Stephanie Elizondo Griest (born June 6, 1974) is a Chicana author and activist from South Texas.

== Works ==
Her books include Around the Bloc: My Life in Moscow, Beijing, and Havana (Villard/Random House, 2004), 100 Places Every Woman Should Go (Travelers' Tales, 2007), and Mexican Enough: My Life Between the Borderlines (Washington Square Press/Simon & Schuster, 2008). She has also written for the New York Times, Washington Post, Latina Magazine, and numerous Travelers' Tales anthologies.

== Life ==
Born and raised in Corpus Christi, Texas, Griest began speaking about wanting to travel in her high school years. Griest has a degree in journalism and speaks Russian. She traveled to Moscow while learning Russian, creating a rulebook for traveling across Russia. She has added to Chicano studies by her form of travel writing, exploring how Mexican culture can be affected in a border region. She has made relevant contributions as she grew up in American culture in Texas, resulting in being heavily influenced by Mexican culture. Specifically, this influence came from family and friends who resisted assimilation of the Mexican culture. In Griest's Mexican Enough, she explores her cultural differences.
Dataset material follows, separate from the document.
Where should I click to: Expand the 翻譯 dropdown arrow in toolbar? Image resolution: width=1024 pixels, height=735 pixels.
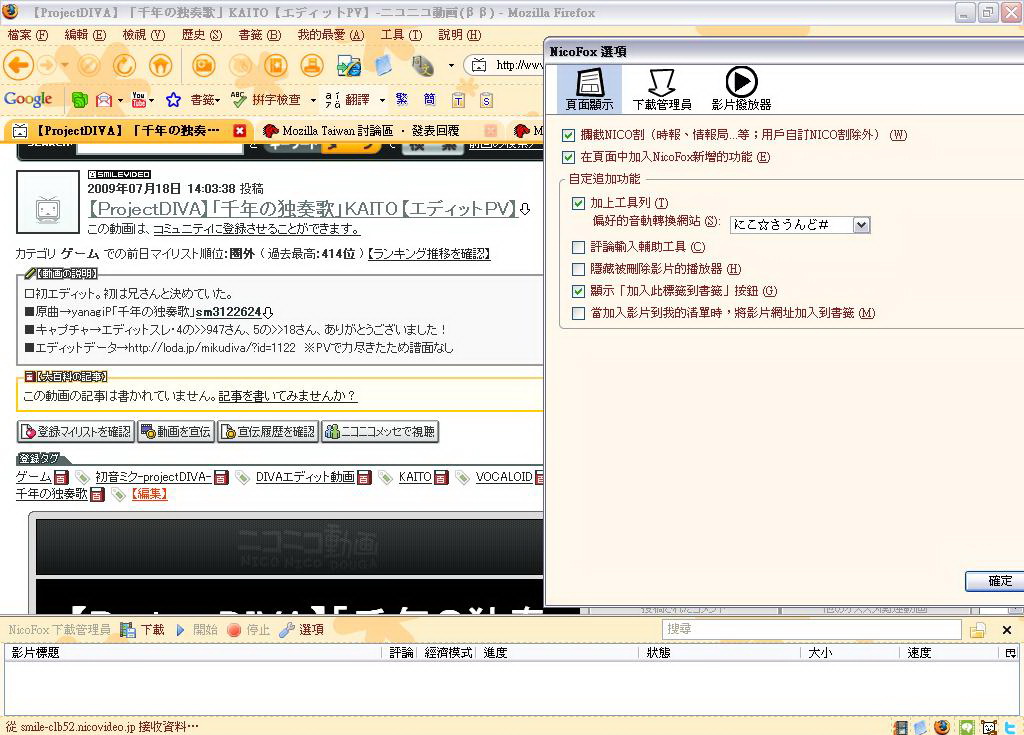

She does interviews with people about issues of assimilation and how they choose to keep their cultural identity roots as they search for self-assurance in their society.

Over her career, Griest has explored 29 countries. On one occasion, she spent a year driving 45,000 miles across the United States, documenting its history for a youth-oriented website called The Odyssey. A 2005 Hodder Fellow at Princeton University, she is currently a Senior Fellow at the World Policy Institute and a Board Member of the National Coalition Against Censorship. She won the 2007 Richard Margolis Award for Social Justice Reporting for her work on Mexico.